I am curious at the desire of all of the talking heads, left and right, to hand as much power to the federal reserve as humanly possible. Here are two of the few detractors.
In response to the claim that deregulation of the current administration is to blame, a canard to which the NY Times and most liberals religiously cling, Sebastian Mallaby of the Washington Post says this:
The real roots of the crisis lie in a flawed response to China. Starting in the 1990s, the flood of cheap products from China kept global inflation low, allowing central banks to operate relatively loose monetary policies. But the flip side of China’s export surplus was that China had a capital surplus, too. Chinese savings sloshed into asset markets ’round the world, driving up the price of everything from Florida condos to Latin American stocks.
That gave central bankers a choice: Should they carry on targeting regular consumer inflation, which Chinese exports had pushed down, or should they restrain asset inflation, which Chinese savings had pushed upward? Alan Greenspan’s Fed chose to stand aside as asset prices rose; it preferred to deal with bubbles after they popped by cutting interest rates rather than by preventing those bubbles from inflating. After the dot-com bubble, this clean-up-later policy worked fine. With the real estate bubble, it has proved disastrous.
So the first cause of the crisis lies with the Fed, not with deregulation.

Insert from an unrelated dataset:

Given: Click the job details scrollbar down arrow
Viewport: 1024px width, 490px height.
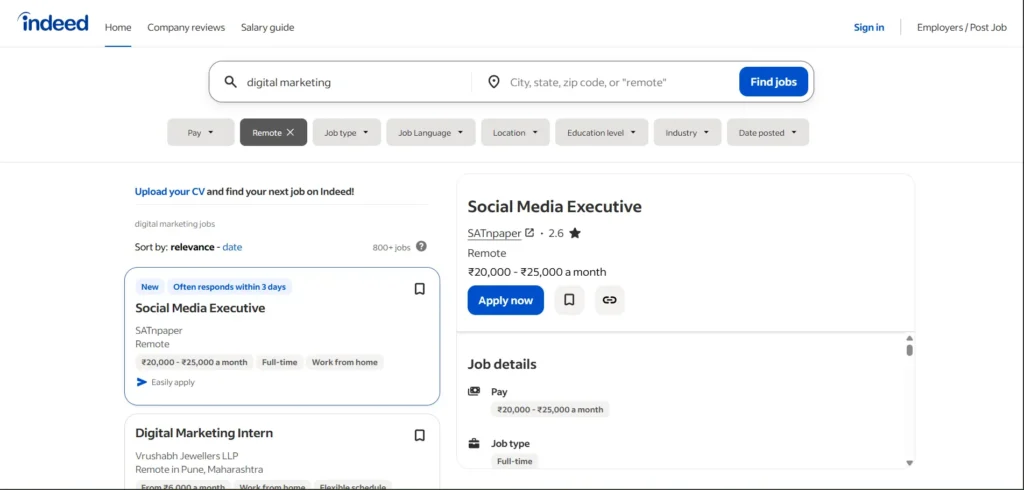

So, how do we get out of this mess? Why, give the Fed more power, of course:
Radical steps by the Fed under chairman Ben Bernanke — all in the name of seeking to halt the panic sweeping financial markets — are turning it into a financial colossus. They’re also putting the government deeper in debt and taxpayers further at risk if the various moves fail.
And it’s being done with little direct interaction with Capitol Hill. The Fed does not depend on Congress for its budget, including its payroll, and is as much a creature of the nation’s banking system as part of the federal government.
This doesn’t raise eyebrows? Any regrets from any representatives out there? Anybody selling gold? Anyone good at bartering because I could use some tips for our new economy.
Ben Bernanke is the scariest guy to come out of Princeton since Woodrow Wilson, who coincidentally created the federal reserve. Well, our political culture has been far too Wilsonian as of late. Historians and liberals hate on Harding and Coolidge, but these presidents were wildly, resoundingly popular presidents because of their isolationist tendencies (Americans hated the League of Nations) and hands off approach to government interference in markets. It is once again time to Whither Wilsonianism.
Want to hear more from the Genius? Here is what Bernanke said in June about our health care system.
Ben S. Bernanke, chairman of the Federal Reserve, told Congress on Monday that health spending would “rise relentlessly” unless lawmakers overhauled the health care system, and he recommended an eclectic approach.
Alternatively, Mr. Bernanke said, Congress could establish a commission like the Federal Reserve Board to set health policy. But, he said, such a panel would need “very clear guidance from Congress,” because health care accounts for “an enormous part of our economy.”
How long would it take for a panel of unelected bureaucrats to suggest nationalizing medicine, ensuring jobs for millions of other unelected bureaucrats? How long would it take Barack Obama and a Democratic legislature to sign on? Hopefully less time than it takes to convert all of my savings into peanut butter, canned goods, and enough ammo to last me through the next four years.